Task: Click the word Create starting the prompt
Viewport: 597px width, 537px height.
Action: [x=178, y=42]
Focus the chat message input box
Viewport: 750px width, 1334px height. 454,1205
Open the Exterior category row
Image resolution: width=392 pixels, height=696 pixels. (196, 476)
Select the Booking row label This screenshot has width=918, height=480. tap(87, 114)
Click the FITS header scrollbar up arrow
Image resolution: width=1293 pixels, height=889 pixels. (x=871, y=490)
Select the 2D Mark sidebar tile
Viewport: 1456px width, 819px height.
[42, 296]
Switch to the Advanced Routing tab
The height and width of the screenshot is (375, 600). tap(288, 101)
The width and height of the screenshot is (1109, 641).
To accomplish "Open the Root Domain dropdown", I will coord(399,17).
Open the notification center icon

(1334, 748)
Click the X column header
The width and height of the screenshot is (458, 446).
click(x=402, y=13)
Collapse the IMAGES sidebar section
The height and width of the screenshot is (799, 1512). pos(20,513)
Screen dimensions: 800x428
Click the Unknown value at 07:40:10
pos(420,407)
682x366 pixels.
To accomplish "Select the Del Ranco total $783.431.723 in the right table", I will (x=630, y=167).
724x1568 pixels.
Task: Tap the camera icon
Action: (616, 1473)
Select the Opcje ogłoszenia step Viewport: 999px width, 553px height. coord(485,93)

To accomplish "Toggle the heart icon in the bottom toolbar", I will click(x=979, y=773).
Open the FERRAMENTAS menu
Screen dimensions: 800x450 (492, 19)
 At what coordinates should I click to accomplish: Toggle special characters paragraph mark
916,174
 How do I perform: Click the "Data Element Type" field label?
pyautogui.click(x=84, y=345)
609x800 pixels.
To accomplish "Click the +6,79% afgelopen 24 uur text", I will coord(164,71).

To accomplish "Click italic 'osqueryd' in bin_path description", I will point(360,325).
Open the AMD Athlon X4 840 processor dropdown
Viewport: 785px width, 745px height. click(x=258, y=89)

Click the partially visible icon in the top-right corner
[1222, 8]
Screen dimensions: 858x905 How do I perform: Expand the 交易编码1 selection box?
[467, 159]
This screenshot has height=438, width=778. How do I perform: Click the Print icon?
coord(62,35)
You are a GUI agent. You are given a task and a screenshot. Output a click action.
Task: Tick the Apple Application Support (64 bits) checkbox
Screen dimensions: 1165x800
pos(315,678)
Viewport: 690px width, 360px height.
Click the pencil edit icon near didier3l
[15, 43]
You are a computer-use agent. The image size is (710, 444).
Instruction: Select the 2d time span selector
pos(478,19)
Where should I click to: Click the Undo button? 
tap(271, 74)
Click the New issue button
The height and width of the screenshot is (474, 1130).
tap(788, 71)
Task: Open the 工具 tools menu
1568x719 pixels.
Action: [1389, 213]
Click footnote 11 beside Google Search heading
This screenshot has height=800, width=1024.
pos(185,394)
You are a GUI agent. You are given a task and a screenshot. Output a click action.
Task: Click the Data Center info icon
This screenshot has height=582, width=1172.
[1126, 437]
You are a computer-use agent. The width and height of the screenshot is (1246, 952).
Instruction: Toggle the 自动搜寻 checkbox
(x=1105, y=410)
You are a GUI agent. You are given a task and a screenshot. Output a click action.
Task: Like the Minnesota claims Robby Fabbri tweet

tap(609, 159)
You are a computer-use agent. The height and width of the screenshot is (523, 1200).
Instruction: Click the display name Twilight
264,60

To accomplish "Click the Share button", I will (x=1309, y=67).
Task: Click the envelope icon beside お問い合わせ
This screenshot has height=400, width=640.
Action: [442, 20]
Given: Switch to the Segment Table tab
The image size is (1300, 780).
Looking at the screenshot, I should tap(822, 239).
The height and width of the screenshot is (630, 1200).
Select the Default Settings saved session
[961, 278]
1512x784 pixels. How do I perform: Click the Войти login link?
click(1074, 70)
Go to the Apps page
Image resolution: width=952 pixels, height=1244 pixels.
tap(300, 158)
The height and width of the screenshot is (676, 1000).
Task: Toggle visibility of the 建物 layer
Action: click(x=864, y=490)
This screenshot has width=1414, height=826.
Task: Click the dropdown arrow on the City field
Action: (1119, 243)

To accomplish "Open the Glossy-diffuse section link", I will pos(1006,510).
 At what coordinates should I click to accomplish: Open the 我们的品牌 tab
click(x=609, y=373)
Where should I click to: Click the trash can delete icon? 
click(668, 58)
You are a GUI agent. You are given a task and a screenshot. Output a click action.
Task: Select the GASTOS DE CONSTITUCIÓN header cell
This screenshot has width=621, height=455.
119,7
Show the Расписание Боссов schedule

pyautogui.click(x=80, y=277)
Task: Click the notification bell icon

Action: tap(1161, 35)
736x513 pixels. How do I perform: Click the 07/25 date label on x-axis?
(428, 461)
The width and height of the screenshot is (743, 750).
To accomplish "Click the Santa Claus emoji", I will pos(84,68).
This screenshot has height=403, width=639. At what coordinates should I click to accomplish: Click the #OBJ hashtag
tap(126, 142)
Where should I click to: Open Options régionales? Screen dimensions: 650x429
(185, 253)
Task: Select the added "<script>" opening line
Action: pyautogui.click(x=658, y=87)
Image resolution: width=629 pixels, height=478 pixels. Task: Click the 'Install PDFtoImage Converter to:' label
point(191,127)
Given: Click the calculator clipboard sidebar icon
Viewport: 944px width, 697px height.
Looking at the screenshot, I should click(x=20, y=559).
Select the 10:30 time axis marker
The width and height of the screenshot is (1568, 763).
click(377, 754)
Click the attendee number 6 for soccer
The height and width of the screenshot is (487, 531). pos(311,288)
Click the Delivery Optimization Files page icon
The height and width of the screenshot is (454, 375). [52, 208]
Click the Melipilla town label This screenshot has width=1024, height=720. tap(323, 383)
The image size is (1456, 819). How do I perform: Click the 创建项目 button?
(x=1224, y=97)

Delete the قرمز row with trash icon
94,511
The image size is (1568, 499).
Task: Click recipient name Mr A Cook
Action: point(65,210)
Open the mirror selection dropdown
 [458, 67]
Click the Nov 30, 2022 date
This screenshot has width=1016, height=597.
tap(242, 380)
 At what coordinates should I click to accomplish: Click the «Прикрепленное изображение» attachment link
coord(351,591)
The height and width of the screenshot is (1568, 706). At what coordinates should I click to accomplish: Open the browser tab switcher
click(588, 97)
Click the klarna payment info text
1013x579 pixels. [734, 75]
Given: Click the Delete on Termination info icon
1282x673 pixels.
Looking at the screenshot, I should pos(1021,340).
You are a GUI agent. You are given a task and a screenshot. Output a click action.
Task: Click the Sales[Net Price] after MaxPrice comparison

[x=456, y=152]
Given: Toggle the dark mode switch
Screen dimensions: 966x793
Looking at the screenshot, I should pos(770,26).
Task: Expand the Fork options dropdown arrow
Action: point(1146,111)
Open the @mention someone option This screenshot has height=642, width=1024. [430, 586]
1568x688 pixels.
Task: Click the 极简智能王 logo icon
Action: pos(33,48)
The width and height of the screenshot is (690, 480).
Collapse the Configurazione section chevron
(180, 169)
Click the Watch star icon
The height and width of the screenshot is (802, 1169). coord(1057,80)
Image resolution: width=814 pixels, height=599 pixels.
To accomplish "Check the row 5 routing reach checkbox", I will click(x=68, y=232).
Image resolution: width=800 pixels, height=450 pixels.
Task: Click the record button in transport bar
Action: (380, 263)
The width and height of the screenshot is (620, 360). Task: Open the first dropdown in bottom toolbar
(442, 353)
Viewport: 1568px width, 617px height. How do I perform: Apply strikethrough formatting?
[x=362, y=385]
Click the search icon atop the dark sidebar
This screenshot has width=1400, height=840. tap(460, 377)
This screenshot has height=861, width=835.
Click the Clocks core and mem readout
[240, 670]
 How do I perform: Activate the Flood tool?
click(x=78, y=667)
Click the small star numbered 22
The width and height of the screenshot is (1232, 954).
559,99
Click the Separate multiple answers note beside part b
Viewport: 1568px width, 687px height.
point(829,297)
-------------------------
Work to complete => From the listing above, report the number of lines containing the string "computer", without any accompanying remarks.

Response to this exercise => 3